Notice the Mundane: NPM20 Day 9

Today’s poem is an etheree. It is a poem that grows from one syllable to 10, and in this case, inspired by power lines I noticed overhead.

Notice the Mundane

Wires

Above

Lines stretched high

Against the sky

Electricity

Depending on power

Invisible, essential

Ordinary infrastructure

Not taking in what is right above

Look up, look again, notice the mundane

®Douillard

Collaboration: Learning from a Mentor Text

Have you ever written an etheree?  I hadn’t–and hadn’t even heard of this particular poetic form until I came across the book Thanku: Poems of Gratitude by Miranda Paul.  As I read I came across a poem–an etheree-All This by Liz Garton Scanlon.  A poem that begins with one syllable and builds one syllable at a time until it reaches ten syllables in line ten.  In All This, Scanlon shows appreciation and gratitude for a small pleasure (or maybe a collection of small pleasures)…the snow, a book, a bubble bath, a cat…

Coming back from our winter break in early January, this seemed like a perfect alternative to resolution making and would ease us all back into writing and reading and thinking and planning.  So, in #collaboration with Liz Garton Scanlon, my students and I embarked on some etheree writing…and finally…today, I got their finished Postcards to Myself up on the classroom wall!

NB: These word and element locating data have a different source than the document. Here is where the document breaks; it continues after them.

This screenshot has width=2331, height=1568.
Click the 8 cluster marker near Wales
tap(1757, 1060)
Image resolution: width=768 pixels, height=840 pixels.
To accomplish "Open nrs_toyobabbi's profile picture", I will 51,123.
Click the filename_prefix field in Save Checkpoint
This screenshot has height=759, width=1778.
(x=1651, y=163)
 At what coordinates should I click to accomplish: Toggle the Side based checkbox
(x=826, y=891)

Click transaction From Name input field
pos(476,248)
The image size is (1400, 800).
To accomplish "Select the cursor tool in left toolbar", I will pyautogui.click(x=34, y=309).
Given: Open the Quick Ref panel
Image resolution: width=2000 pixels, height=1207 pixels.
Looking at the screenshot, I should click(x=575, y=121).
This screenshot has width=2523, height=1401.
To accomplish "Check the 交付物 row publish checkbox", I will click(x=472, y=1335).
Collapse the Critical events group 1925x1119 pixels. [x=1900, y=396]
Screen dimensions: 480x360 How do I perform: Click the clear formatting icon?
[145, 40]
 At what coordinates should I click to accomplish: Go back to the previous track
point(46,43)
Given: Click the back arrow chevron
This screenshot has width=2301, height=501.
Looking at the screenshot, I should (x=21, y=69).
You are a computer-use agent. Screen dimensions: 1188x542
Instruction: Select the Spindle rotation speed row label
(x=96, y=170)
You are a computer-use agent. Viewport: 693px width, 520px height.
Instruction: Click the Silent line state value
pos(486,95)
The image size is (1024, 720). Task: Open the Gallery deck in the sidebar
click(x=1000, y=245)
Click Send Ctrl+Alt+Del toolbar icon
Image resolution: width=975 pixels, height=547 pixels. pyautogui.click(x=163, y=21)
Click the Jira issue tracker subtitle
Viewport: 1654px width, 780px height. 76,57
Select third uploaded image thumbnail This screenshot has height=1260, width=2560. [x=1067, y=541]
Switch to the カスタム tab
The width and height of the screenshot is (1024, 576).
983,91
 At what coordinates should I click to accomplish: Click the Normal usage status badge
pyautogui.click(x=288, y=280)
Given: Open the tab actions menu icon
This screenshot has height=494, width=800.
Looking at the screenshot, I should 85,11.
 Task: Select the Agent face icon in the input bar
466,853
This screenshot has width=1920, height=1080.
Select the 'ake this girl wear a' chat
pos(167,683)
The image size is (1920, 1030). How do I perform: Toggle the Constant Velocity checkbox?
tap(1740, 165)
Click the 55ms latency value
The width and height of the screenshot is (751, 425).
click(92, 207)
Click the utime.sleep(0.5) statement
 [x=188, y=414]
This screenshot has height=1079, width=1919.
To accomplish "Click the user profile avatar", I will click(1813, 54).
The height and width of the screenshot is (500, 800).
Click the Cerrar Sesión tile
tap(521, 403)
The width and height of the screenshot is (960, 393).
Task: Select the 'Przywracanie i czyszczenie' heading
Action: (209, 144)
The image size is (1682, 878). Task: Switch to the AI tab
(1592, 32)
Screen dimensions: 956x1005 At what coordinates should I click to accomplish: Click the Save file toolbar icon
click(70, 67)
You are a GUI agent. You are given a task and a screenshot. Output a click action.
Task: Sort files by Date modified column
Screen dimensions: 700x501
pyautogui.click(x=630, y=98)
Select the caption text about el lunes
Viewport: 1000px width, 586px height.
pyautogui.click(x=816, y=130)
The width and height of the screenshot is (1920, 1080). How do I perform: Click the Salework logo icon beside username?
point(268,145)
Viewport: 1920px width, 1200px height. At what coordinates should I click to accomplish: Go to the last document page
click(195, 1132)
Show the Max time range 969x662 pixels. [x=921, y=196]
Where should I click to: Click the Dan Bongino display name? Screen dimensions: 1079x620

It feels like serendipity that this culmination coincided with the #clmooc poetry port invitation #collaboration!  I love that I can celebrate my students’ poetry and the power of a mentor text…and my own poem too.

postcard to myself

And here is a a closer view of a couple of student creations (8 and 9 year olds)…the first by H:

Bone

 

Skull

Fossil

Dinosaur

Bones in the ground

Brushing off the dust

Prehistoric fossils

Putting on the soft plaster

Breaking the hard rock to find bone

T-Rex has a small name but it’s huge

Fossils are everywhere in the world.

Bones

And another by B:

The Art of Folding Origami

 

Fold

sharp ends

crisp paper.

Origami

the art of folding

take your time, be precise

make sure you use square paper.

I can fold cranes, swords, hats, and more

fold until your run out of paper

origami is hard, so keep trying.

origami

And my own:

Inhale

 

Beach

with sand

bright sunshine

cool frothy waves

and perky sea birds.

I walk and watch and shoot

camera ready, focused

helping me see the world clearly.

I have so much to be grateful for

and I breathe in: inhaling sea’s bounty.

 

®Douillard

egret with reflection

Now it’s your turn to join in the collaboration!  Will you try an etheree?